From Vietnam Veterans Against the War, http://www.vvaw.org/veteran/article/?id=3477

[Click When Done Printing]

Download PDF of this full issue: v47n2.pdf (94.2 MB)

N. E. Scheppers, Remembered

By John Crandell

I tried to persuade him to volunteer back when I had, eighteen months earlier in that sordid month of May 1968, the largest monthly draft of the entire war. He could only see doing two years max. I warned him what would happen. And after completing AIT at Ord, he got what I'd feared and ended up on point with the 1st of the 5th of the First Air Cav, got there a week before Christmas of 1969.

Norb, on a trip to Rosarito Beach
in Baja, Mexico, August of 1972.

I've already written of his stubborn, inordinate performance, featured in the Spring 2015 issue of The Veteran. To his credit, it can be added that Norbert Scheppers of Sunland, California did not report on time as ordered, in Oakland, to be bused to Travis Air Force Base for duty in an absurd effort in a foreign land. Instead, all of the discussions we'd had as we had driven back and forth to Valley College seem to have swayed him. After landing in Oakland, he turned around and flew back home to commiserate with his dad, who unfortunately had once been our scout master in the mountains north of L.A. and be persuaded to do his duty to god and country and help prevent the NVA from taking over Rodeo Drive. Norb then reported in to Oakland. I wish now that he'd instead have gone to Canada. He couldn't have stood on moral ground since he'd already passed basic and advanced infantry training.

If he'd have gone north, I'd have followed him after I'd retuned stateside from II Corps in a state of rage, done that instead of a final year at Fort Hood. And then we'd have had very different lives going forward—he without the acrid memory of Vietnam, I and his relations not having to bear witness to a forty-five-year alcoholic suicide.

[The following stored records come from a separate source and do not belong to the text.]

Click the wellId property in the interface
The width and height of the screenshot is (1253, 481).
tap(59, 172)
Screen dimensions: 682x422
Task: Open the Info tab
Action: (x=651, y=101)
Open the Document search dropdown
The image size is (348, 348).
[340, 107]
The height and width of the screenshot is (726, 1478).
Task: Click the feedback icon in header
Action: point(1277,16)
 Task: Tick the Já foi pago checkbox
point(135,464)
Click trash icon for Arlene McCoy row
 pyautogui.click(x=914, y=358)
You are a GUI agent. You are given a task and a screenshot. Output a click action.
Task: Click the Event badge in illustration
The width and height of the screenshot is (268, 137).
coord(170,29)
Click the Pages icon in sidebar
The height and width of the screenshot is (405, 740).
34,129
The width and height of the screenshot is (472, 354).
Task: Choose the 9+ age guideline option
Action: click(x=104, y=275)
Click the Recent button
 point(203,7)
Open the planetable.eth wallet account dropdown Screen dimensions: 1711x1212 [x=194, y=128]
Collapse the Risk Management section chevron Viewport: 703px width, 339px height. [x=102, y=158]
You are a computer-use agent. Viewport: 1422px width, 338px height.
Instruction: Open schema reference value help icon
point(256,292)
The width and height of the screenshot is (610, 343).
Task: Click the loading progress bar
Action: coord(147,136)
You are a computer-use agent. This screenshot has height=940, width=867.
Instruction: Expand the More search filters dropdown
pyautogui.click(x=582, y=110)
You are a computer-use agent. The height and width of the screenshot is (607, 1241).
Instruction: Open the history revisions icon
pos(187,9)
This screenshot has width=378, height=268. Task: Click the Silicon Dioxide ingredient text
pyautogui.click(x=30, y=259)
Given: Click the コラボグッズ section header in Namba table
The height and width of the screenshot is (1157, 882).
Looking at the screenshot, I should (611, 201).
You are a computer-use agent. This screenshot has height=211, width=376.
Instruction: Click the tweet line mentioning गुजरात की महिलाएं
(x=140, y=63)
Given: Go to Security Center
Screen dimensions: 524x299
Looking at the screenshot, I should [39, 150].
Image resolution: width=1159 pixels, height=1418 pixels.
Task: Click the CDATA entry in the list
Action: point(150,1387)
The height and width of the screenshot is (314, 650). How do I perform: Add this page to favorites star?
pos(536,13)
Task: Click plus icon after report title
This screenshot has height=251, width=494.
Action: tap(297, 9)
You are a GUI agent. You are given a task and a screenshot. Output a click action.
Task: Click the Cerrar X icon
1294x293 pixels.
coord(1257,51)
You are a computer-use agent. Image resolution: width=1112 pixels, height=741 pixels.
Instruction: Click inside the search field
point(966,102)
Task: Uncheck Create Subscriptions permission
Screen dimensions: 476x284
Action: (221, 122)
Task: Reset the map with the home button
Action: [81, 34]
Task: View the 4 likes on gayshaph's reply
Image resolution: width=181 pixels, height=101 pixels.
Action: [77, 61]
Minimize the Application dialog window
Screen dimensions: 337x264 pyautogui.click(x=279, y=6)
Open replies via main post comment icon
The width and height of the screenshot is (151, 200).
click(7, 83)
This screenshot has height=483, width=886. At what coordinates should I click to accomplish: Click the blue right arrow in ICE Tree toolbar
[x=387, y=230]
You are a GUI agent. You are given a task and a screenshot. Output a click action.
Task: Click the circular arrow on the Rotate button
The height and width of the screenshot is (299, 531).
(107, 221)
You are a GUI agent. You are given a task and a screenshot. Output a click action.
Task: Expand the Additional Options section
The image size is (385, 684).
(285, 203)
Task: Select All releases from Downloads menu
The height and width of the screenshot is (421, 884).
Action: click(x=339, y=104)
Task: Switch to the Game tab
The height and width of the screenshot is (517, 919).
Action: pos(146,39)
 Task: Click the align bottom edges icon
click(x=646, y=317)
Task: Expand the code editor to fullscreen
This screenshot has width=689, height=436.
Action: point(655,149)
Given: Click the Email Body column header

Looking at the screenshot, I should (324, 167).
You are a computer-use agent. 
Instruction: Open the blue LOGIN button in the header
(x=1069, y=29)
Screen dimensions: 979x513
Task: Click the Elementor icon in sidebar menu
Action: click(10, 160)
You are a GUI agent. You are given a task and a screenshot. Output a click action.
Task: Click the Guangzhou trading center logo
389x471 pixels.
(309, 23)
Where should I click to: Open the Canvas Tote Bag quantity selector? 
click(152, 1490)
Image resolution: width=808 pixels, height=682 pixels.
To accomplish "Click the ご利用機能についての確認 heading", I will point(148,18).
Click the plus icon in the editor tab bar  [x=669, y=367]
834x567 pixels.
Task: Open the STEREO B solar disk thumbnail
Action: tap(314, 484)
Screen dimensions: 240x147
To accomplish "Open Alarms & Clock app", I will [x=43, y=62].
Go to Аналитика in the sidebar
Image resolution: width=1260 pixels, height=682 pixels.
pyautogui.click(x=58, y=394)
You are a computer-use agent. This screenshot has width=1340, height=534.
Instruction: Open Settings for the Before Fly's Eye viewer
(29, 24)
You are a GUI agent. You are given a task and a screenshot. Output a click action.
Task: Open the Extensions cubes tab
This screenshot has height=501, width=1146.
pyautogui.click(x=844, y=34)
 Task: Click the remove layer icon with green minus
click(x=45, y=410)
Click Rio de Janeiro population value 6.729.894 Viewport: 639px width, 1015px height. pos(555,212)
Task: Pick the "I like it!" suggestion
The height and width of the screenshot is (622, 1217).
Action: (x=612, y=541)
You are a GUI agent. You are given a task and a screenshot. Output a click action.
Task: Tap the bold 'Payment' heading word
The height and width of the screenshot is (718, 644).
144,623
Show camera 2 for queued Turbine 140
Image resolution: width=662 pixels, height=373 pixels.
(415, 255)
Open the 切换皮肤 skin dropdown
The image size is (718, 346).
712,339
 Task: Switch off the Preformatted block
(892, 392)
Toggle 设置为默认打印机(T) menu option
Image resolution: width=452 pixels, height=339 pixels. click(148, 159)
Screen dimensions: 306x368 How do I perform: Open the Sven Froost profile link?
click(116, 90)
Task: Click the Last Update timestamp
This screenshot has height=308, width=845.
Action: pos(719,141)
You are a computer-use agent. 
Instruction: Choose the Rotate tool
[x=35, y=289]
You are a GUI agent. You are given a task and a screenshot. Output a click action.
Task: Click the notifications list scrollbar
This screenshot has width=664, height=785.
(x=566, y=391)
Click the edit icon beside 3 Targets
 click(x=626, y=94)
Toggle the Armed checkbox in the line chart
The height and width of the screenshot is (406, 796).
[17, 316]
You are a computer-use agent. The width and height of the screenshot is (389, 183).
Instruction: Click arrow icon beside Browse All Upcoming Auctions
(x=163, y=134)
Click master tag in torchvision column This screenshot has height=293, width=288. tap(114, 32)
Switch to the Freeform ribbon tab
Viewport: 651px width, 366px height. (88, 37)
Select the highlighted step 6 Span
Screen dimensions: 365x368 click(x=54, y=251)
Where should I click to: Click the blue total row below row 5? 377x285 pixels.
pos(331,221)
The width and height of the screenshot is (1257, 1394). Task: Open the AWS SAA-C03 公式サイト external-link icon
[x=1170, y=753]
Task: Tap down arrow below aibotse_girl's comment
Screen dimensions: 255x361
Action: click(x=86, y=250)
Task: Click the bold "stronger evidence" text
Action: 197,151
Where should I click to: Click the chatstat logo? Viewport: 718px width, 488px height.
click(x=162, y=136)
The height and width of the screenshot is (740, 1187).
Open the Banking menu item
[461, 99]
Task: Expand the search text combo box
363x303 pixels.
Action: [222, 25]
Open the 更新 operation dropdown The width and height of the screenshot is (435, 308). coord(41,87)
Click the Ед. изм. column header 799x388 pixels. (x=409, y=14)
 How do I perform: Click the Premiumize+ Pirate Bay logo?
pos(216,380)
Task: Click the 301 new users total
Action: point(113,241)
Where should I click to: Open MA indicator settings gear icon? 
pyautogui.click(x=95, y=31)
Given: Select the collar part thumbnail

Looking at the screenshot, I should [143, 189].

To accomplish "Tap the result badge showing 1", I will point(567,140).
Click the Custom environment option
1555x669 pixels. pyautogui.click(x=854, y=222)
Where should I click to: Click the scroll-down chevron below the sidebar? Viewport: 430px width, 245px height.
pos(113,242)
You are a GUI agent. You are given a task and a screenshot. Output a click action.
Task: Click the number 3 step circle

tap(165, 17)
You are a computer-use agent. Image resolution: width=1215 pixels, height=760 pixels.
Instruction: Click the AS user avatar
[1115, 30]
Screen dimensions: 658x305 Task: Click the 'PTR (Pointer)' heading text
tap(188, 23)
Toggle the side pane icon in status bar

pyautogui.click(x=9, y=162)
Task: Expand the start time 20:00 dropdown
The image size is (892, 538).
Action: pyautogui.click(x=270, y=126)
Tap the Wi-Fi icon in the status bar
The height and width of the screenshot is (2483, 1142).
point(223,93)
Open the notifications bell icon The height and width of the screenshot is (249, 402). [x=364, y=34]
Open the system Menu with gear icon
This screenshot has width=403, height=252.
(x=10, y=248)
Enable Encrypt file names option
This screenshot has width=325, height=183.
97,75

E-1 Norbert Erwin Scheppers (yes, they kept busting him, kept him on point) hemorrhaged and died late in February 2015. We'd been out of touch since I'd decided to stand up and walk out of a lunch hour reunion, decided to stop witnessing his demise, hearing his Big Rock Candy Dreams (via the easy way, for an effortless quick buck).

In May 1999, I'd scanned a haunting photo of a mortar emplacement atop Mother's Ridge and wired it to him by email. He responded: "How did they get rid of all that dirt from all those thousands of miles of tunnels? Ever slept in water for two weeks, ever pull the fucking leeches off your body twenty-four hours a day, seven days a week? Gee I thought I was running out of blood. Ever not eat for a week? Die for a glass of clean fresh water, ever scared to take a shit because they can smell ya, ever call in an F-4 or artillery? Ever seen shit that ya can't even imagine in all the fucking books in the Library of Congress, ever been a fucking point man with an M-60 that is the only defense and your little one-millionth percent of the unknown and a lot of luck and gee, all I want is a cold beer?"

In a previous message, he'd mentioned an L.A. Times quotation of Hemmingway: "Certainly there is no hunting like the hunting of man, and those who have hunted armed men long enough and like it, never really care for anything else thereafter." I then found and clipped that article, an obituary of a famous Marine Corps sniper.

One learned of his death two years after the fact. One learned that I was the only friend that he'd had in his entire life and one didn't have the slightest idea. I'd needed so much to get out of that small valley where we'd grown up. He never left it. That war killed him as much as his lack of aspiration and his sobering backwardness.

And his being busted surely prevented any serious consideration of the Silver Stars that others in his company had said that he deserved to be honored with. Goodbye, Norb. Adios to all of those peaks and ridges and long dusty trails. I wasn't your constant friend, yet no one could have lived your life for you in the wake of all of that horror. Ave atque vale.




John Crandell is a US Army vet — CONARC, 4th Infantry & 1st Cavalry. He worked afterwards in various jobs in environmental design. Now retired, he is involved in product development and horticultural propagation at 'The Farm' outside of Sacramento, California.